- Task: Only the lines from the one holding "Seller Directory (650, 2256)" to the final line of the material below belong in the answer, transcribed exactly.

- Task input:
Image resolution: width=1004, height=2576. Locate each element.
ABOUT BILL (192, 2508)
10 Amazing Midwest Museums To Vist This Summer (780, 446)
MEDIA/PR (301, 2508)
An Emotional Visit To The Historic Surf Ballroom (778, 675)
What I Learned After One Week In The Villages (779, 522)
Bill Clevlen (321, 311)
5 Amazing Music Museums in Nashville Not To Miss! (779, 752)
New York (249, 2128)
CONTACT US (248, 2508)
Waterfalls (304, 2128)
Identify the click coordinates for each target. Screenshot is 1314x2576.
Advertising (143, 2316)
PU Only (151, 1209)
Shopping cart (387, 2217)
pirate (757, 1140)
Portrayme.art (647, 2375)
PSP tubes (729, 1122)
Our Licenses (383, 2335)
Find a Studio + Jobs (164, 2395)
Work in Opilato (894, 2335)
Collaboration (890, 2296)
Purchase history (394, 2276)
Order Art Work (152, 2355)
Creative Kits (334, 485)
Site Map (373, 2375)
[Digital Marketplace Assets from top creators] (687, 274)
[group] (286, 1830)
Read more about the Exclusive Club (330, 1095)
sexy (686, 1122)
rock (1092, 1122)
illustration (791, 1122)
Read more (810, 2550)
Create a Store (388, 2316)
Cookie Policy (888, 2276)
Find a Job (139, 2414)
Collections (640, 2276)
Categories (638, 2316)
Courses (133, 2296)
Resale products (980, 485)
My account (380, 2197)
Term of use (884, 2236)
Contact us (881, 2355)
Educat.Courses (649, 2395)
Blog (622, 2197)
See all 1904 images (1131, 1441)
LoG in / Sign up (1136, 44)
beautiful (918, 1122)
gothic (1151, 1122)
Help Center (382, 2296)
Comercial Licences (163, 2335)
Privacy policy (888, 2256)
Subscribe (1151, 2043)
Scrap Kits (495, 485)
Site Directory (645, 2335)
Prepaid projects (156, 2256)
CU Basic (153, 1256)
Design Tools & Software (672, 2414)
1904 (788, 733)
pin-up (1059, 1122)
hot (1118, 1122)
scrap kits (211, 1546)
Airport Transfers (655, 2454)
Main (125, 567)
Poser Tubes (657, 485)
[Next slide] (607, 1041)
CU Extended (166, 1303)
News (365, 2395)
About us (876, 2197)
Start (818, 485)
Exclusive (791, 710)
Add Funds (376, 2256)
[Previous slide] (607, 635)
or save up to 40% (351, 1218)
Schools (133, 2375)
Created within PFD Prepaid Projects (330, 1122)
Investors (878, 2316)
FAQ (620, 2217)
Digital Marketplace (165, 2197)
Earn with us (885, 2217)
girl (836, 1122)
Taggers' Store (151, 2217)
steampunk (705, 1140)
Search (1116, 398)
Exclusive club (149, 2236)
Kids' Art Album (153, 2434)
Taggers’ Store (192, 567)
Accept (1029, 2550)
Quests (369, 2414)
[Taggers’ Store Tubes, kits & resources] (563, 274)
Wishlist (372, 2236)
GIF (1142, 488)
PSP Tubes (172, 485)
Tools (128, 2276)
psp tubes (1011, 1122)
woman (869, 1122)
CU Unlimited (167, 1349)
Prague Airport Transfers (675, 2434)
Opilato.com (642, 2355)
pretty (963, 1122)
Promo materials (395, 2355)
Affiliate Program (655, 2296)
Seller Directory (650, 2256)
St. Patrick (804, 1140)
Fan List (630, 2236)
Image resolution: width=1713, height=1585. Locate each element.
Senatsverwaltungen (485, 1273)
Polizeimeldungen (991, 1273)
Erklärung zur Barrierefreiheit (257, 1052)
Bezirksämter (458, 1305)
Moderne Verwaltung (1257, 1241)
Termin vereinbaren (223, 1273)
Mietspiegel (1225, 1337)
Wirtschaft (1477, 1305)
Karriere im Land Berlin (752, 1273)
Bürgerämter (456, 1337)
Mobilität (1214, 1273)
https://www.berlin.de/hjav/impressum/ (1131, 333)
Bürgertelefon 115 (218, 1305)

- Answer:
Seller Directory (650, 2256)
St. Patrick (804, 1140)
Fan List (630, 2236)
Image resolution: width=1713, height=1585. Locate each element.
Senatsverwaltungen (485, 1273)
Polizeimeldungen (991, 1273)
Erklärung zur Barrierefreiheit (257, 1052)
Bezirksämter (458, 1305)
Moderne Verwaltung (1257, 1241)
Termin vereinbaren (223, 1273)
Mietspiegel (1225, 1337)
Wirtschaft (1477, 1305)
Karriere im Land Berlin (752, 1273)
Bürgerämter (456, 1337)
Mobilität (1214, 1273)
https://www.berlin.de/hjav/impressum/ (1131, 333)
Bürgertelefon 115 (218, 1305)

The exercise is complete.